-- DATA FOR REVIEW follows --

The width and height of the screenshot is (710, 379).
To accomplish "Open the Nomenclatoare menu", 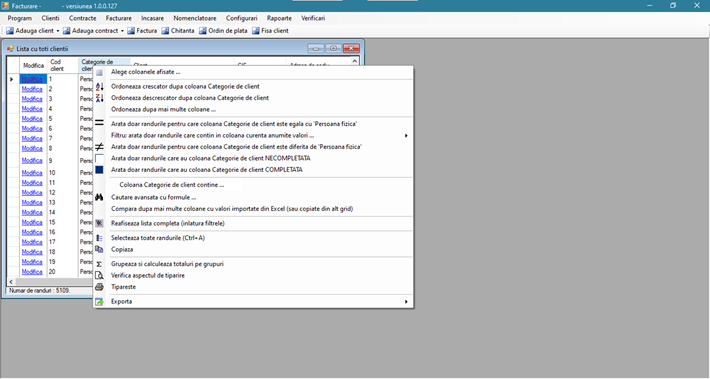I will [195, 18].
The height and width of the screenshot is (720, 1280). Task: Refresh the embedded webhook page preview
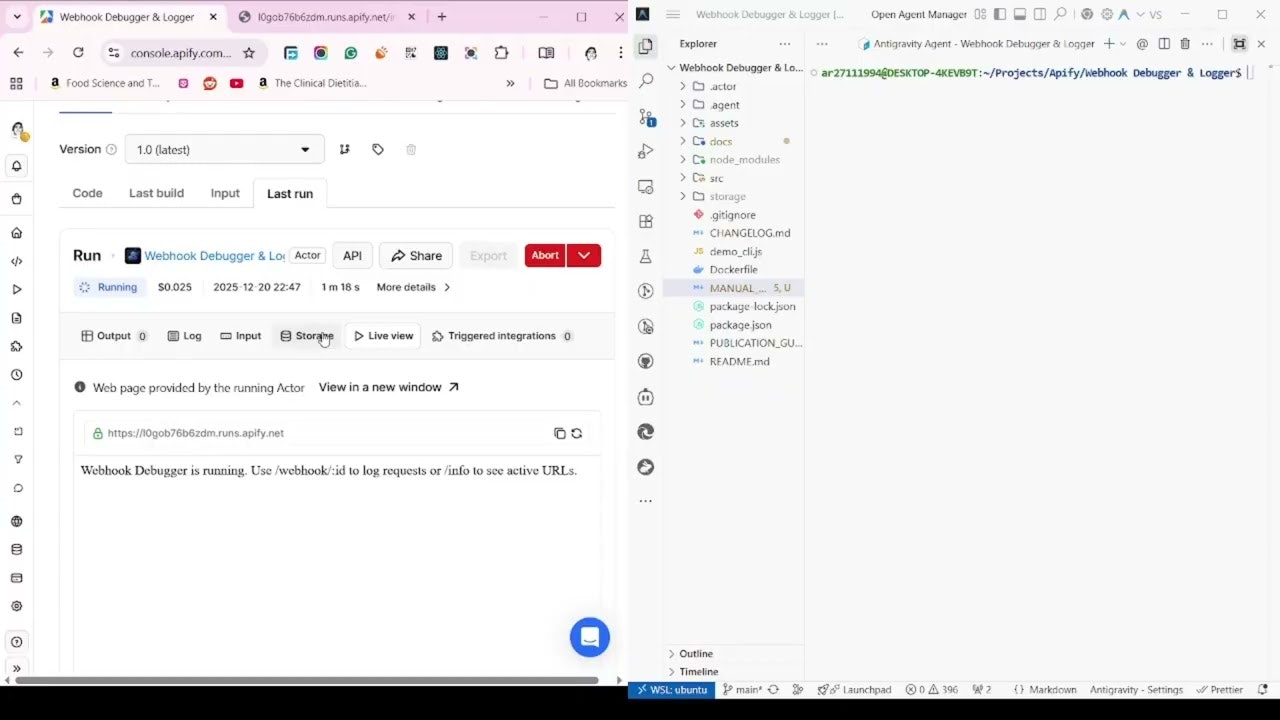point(577,433)
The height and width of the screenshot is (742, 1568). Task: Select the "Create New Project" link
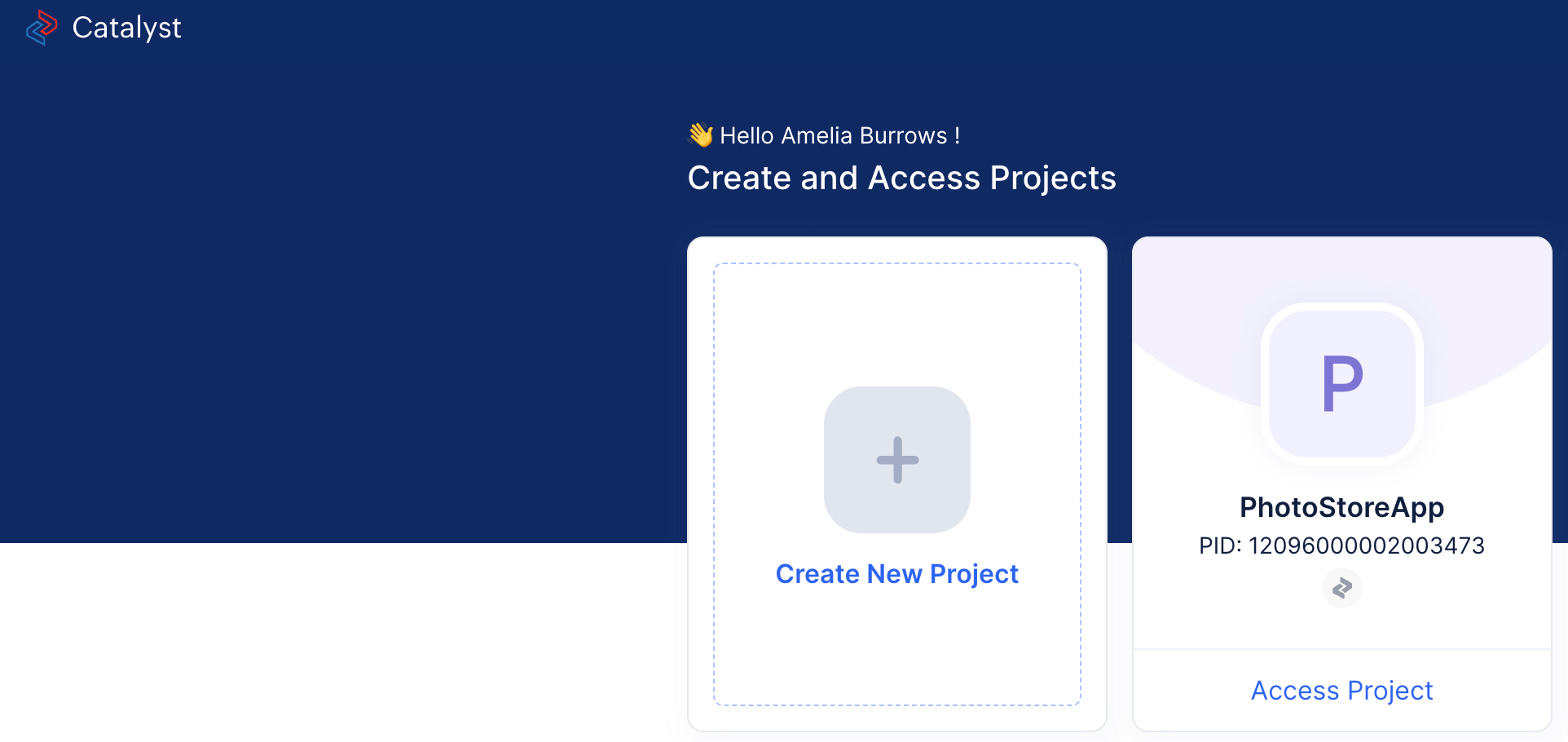[x=896, y=574]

-- DATA FOR REVIEW concluded --

THE PROBLEM: Nothing but the lines from the one containing "The height and width of the screenshot is (720, 1280)." through the final line of the records, both included and copied exactly, should appear in the answer; pictures stay out.

YOUR RESPONSE:
The height and width of the screenshot is (720, 1280). Task: Refresh the embedded webhook page preview
point(577,433)
The height and width of the screenshot is (742, 1568). Task: Select the "Create New Project" link
[x=896, y=574]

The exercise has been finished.